Where does the word "tree" appear in the data? Copy every line that holds it.

Start of RAW DATA

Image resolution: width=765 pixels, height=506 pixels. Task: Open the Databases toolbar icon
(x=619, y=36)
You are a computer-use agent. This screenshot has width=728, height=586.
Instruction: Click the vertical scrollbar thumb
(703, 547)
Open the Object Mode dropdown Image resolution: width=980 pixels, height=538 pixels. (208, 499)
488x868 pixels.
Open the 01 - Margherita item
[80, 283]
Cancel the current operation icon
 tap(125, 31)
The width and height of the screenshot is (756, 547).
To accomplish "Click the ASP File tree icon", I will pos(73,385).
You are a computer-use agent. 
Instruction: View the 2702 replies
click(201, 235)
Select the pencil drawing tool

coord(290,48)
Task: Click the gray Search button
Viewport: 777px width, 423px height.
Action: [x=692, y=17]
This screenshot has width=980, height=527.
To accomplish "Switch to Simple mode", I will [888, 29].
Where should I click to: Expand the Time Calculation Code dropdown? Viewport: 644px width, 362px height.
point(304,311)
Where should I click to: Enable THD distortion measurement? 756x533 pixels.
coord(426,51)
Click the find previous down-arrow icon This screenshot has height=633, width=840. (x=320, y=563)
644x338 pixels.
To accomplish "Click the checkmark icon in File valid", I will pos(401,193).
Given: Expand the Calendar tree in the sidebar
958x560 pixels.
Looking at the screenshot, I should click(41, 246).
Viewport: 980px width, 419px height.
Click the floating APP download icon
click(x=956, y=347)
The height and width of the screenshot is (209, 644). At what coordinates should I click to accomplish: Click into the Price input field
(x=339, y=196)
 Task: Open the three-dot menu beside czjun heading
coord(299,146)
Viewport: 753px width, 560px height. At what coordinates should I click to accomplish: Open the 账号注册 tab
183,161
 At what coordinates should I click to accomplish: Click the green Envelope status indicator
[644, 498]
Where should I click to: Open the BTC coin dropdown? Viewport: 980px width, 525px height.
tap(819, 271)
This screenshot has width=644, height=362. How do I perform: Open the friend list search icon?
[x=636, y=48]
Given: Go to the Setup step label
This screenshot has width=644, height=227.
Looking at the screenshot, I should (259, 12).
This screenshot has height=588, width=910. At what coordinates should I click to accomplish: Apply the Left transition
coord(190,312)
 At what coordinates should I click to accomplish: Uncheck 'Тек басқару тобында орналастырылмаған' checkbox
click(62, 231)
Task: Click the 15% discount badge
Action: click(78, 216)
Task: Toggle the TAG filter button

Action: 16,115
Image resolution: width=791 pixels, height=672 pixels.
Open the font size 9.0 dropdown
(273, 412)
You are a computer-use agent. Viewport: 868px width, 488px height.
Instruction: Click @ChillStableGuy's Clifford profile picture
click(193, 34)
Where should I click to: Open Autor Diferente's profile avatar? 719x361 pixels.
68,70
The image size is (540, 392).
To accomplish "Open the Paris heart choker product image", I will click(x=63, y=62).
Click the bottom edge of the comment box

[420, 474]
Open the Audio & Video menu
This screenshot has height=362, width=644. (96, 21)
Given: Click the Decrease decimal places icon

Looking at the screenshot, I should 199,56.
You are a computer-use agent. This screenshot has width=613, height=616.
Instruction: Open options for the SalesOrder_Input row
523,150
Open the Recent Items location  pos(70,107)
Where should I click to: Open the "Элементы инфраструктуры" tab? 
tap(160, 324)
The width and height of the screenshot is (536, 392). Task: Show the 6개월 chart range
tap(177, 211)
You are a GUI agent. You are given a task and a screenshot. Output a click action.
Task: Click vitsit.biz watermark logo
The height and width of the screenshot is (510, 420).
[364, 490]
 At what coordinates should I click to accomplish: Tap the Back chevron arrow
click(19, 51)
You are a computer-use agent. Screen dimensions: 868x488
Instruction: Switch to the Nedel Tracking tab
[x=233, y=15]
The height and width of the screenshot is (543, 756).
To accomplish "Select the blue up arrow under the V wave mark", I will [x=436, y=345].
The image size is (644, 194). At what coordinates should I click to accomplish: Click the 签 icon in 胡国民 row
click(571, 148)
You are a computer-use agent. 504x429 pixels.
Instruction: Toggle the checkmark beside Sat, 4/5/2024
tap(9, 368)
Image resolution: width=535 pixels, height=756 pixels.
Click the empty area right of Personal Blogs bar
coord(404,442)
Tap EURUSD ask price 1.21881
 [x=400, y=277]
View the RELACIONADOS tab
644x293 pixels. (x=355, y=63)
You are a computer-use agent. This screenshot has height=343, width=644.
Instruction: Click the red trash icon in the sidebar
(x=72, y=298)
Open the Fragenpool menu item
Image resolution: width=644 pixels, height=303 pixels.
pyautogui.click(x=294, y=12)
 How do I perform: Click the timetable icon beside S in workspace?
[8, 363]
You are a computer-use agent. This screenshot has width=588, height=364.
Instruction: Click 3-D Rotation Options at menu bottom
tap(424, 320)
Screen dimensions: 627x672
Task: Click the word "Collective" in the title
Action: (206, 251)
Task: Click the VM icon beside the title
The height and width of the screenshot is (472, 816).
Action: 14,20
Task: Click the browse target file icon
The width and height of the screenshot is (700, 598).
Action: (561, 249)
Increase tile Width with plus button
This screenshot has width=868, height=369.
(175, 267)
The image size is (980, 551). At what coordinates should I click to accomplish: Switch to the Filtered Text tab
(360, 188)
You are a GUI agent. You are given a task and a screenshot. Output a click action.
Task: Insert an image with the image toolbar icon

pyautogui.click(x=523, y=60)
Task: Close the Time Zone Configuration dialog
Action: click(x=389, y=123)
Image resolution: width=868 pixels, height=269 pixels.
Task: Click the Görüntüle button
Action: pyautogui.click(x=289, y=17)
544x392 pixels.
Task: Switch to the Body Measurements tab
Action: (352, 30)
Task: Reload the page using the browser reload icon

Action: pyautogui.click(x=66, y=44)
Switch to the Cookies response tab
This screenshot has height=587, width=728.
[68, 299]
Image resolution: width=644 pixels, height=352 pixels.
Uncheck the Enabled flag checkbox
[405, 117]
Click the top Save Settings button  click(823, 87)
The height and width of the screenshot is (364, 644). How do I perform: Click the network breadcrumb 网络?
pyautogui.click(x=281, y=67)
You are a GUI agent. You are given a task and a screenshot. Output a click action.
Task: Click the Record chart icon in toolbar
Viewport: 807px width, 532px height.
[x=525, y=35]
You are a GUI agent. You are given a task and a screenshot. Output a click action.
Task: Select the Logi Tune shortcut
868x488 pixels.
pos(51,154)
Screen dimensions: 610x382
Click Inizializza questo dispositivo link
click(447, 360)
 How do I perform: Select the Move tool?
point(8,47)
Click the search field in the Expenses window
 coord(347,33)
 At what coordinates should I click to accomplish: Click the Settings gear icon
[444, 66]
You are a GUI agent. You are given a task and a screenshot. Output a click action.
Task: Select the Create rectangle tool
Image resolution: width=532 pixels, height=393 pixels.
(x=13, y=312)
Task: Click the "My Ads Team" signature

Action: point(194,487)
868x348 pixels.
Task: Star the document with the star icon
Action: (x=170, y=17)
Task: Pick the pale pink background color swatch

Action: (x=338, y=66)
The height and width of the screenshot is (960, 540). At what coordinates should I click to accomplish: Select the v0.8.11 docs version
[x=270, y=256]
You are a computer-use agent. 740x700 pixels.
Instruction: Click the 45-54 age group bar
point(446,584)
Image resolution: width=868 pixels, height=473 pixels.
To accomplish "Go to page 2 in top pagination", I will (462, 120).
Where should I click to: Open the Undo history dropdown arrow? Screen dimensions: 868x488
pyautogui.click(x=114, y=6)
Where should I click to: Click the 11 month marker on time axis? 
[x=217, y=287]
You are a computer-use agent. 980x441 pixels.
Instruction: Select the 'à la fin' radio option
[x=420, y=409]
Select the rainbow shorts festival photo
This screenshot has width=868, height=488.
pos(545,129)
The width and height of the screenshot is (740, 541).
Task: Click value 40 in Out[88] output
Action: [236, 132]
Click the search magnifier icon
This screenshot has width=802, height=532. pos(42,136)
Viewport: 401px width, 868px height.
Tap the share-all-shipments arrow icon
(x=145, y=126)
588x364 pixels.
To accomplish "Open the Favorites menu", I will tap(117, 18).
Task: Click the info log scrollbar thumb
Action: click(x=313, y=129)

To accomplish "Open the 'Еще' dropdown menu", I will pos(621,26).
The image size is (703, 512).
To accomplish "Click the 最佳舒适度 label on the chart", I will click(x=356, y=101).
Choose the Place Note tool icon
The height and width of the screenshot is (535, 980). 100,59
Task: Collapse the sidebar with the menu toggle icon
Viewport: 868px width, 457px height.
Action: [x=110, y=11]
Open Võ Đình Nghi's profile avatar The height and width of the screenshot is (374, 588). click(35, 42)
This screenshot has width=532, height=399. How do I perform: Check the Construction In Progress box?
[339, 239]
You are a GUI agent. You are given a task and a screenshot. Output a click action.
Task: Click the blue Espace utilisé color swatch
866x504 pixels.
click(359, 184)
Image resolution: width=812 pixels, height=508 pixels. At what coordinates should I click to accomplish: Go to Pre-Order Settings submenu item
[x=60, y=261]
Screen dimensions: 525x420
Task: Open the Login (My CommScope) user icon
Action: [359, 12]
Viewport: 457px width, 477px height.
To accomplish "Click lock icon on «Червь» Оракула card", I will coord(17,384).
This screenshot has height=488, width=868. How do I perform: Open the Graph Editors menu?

End of RAW DATA

**EXPECTED ANSWER:**
To accomplish "Click the ASP File tree icon", I will pos(73,385).
Given: Expand the Calendar tree in the sidebar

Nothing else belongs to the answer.